## [WHAT THE TASK ASKS]
Please set down the records below exactly as they appear.

*** INFORMATION Section Begins ***

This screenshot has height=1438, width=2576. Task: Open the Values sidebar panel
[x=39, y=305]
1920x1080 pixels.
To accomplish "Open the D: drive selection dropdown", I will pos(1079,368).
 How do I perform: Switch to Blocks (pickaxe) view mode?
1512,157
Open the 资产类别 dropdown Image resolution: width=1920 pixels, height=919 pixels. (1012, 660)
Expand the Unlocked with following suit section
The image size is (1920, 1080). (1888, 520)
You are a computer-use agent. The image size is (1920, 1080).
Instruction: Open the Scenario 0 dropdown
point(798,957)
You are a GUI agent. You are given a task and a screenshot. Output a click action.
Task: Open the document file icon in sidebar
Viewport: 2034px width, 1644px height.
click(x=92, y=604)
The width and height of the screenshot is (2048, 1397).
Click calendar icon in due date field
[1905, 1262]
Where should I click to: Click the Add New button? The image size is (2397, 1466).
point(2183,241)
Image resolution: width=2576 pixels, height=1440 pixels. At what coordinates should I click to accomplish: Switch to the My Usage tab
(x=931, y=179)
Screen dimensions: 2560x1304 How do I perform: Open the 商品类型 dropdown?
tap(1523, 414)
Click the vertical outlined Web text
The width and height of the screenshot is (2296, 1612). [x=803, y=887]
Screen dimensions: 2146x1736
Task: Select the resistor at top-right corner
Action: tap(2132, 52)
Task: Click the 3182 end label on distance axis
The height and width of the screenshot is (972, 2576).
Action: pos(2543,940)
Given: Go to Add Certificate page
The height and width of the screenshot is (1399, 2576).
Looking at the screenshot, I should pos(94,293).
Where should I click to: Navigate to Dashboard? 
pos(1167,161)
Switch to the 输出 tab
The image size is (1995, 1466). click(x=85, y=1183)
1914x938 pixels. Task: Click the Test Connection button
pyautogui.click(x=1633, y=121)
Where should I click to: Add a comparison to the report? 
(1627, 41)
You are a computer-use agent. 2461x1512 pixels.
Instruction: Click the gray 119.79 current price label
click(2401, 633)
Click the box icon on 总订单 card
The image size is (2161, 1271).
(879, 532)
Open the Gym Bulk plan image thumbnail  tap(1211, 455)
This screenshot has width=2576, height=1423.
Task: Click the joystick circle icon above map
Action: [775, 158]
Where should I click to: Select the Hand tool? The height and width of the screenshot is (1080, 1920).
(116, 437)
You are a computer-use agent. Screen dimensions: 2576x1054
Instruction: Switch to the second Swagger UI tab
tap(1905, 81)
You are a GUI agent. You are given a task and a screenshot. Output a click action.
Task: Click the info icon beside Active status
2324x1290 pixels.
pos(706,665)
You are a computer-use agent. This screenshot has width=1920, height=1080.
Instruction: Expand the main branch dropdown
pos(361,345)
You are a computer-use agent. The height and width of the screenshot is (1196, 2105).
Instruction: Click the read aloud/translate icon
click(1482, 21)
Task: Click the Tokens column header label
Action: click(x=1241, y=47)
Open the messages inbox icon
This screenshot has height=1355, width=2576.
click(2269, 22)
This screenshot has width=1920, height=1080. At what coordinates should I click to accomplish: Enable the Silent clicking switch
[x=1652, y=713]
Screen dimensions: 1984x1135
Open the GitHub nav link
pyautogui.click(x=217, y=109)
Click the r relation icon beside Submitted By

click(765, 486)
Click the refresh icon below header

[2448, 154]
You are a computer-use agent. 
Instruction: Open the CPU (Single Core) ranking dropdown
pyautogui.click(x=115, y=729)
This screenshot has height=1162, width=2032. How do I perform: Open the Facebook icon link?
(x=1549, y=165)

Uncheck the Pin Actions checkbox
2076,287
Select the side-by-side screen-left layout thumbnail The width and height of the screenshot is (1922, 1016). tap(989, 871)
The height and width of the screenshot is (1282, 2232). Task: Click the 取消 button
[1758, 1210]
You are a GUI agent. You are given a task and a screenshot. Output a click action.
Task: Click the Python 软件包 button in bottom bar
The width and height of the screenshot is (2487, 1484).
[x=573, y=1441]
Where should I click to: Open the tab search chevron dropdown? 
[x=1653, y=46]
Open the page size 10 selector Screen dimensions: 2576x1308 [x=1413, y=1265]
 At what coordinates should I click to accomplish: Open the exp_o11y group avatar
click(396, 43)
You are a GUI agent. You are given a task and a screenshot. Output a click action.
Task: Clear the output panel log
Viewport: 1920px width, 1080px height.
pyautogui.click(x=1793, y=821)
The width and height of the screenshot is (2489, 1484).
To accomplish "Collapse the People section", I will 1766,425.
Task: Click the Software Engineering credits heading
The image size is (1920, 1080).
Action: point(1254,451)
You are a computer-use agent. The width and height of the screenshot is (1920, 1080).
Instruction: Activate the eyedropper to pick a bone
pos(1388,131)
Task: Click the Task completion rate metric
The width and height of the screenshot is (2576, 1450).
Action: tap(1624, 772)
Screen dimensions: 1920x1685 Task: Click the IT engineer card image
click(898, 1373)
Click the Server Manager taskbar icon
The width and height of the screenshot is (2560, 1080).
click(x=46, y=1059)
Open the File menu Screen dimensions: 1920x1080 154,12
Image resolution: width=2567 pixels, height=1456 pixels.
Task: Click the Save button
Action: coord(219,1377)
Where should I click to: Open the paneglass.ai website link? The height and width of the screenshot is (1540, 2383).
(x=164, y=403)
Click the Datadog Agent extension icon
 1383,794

*** INFORMATION Section Ends ***

## [FINISHED TASK]
This screenshot has height=1438, width=2576. Task: Open the Values sidebar panel
[x=39, y=305]
1920x1080 pixels.
To accomplish "Open the D: drive selection dropdown", I will pos(1079,368).
 How do I perform: Switch to Blocks (pickaxe) view mode?
1512,157
Open the 资产类别 dropdown Image resolution: width=1920 pixels, height=919 pixels. (1012, 660)
Expand the Unlocked with following suit section
The image size is (1920, 1080). (1888, 520)
You are a computer-use agent. The image size is (1920, 1080).
Instruction: Open the Scenario 0 dropdown
point(798,957)
You are a GUI agent. You are given a task and a screenshot. Output a click action.
Task: Open the document file icon in sidebar
Viewport: 2034px width, 1644px height.
click(x=92, y=604)
The width and height of the screenshot is (2048, 1397).
Click calendar icon in due date field
[1905, 1262]
Where should I click to: Click the Add New button? The image size is (2397, 1466).
point(2183,241)
Image resolution: width=2576 pixels, height=1440 pixels. At what coordinates should I click to accomplish: Switch to the My Usage tab
(x=931, y=179)
Screen dimensions: 2560x1304 How do I perform: Open the 商品类型 dropdown?
tap(1523, 414)
Click the vertical outlined Web text
The width and height of the screenshot is (2296, 1612). [x=803, y=887]
Screen dimensions: 2146x1736
Task: Select the resistor at top-right corner
Action: tap(2132, 52)
Task: Click the 3182 end label on distance axis
The height and width of the screenshot is (972, 2576).
Action: pos(2543,940)
Given: Go to Add Certificate page
The height and width of the screenshot is (1399, 2576).
Looking at the screenshot, I should pos(94,293).
Where should I click to: Navigate to Dashboard? 
pos(1167,161)
Switch to the 输出 tab
The image size is (1995, 1466). click(x=85, y=1183)
1914x938 pixels. Task: Click the Test Connection button
pyautogui.click(x=1633, y=121)
Where should I click to: Add a comparison to the report? 
(1627, 41)
You are a computer-use agent. 2461x1512 pixels.
Instruction: Click the gray 119.79 current price label
click(2401, 633)
Click the box icon on 总订单 card
The image size is (2161, 1271).
(879, 532)
Open the Gym Bulk plan image thumbnail  tap(1211, 455)
This screenshot has width=2576, height=1423.
Task: Click the joystick circle icon above map
Action: [775, 158]
Where should I click to: Select the Hand tool? The height and width of the screenshot is (1080, 1920).
(116, 437)
You are a computer-use agent. Screen dimensions: 2576x1054
Instruction: Switch to the second Swagger UI tab
tap(1905, 81)
You are a GUI agent. You are given a task and a screenshot. Output a click action.
Task: Click the info icon beside Active status
2324x1290 pixels.
pos(706,665)
You are a computer-use agent. This screenshot has width=1920, height=1080.
Instruction: Expand the main branch dropdown
pos(361,345)
You are a computer-use agent. The height and width of the screenshot is (1196, 2105).
Instruction: Click the read aloud/translate icon
click(1482, 21)
Task: Click the Tokens column header label
Action: click(x=1241, y=47)
Open the messages inbox icon
This screenshot has height=1355, width=2576.
click(2269, 22)
This screenshot has width=1920, height=1080. At what coordinates should I click to accomplish: Enable the Silent clicking switch
[x=1652, y=713]
Screen dimensions: 1984x1135
Open the GitHub nav link
pyautogui.click(x=217, y=109)
Click the r relation icon beside Submitted By

click(765, 486)
Click the refresh icon below header

[2448, 154]
You are a computer-use agent. 
Instruction: Open the CPU (Single Core) ranking dropdown
pyautogui.click(x=115, y=729)
This screenshot has height=1162, width=2032. How do I perform: Open the Facebook icon link?
(x=1549, y=165)

Uncheck the Pin Actions checkbox
2076,287
Select the side-by-side screen-left layout thumbnail The width and height of the screenshot is (1922, 1016). tap(989, 871)
The height and width of the screenshot is (1282, 2232). Task: Click the 取消 button
[1758, 1210]
You are a GUI agent. You are given a task and a screenshot. Output a click action.
Task: Click the Python 软件包 button in bottom bar
The width and height of the screenshot is (2487, 1484).
[x=573, y=1441]
Where should I click to: Open the tab search chevron dropdown? 
[x=1653, y=46]
Open the page size 10 selector Screen dimensions: 2576x1308 [x=1413, y=1265]
 At what coordinates should I click to accomplish: Open the exp_o11y group avatar
click(396, 43)
You are a GUI agent. You are given a task and a screenshot. Output a click action.
Task: Clear the output panel log
Viewport: 1920px width, 1080px height.
pyautogui.click(x=1793, y=821)
The width and height of the screenshot is (2489, 1484).
To accomplish "Collapse the People section", I will 1766,425.
Task: Click the Software Engineering credits heading
The image size is (1920, 1080).
Action: point(1254,451)
You are a computer-use agent. The width and height of the screenshot is (1920, 1080).
Instruction: Activate the eyedropper to pick a bone
pos(1388,131)
Task: Click the Task completion rate metric
The width and height of the screenshot is (2576, 1450).
Action: tap(1624, 772)
Screen dimensions: 1920x1685 Task: Click the IT engineer card image
click(898, 1373)
Click the Server Manager taskbar icon
The width and height of the screenshot is (2560, 1080).
click(x=46, y=1059)
Open the File menu Screen dimensions: 1920x1080 154,12
Image resolution: width=2567 pixels, height=1456 pixels.
Task: Click the Save button
Action: coord(219,1377)
Where should I click to: Open the paneglass.ai website link? The height and width of the screenshot is (1540, 2383).
(x=164, y=403)
Click the Datadog Agent extension icon
 1383,794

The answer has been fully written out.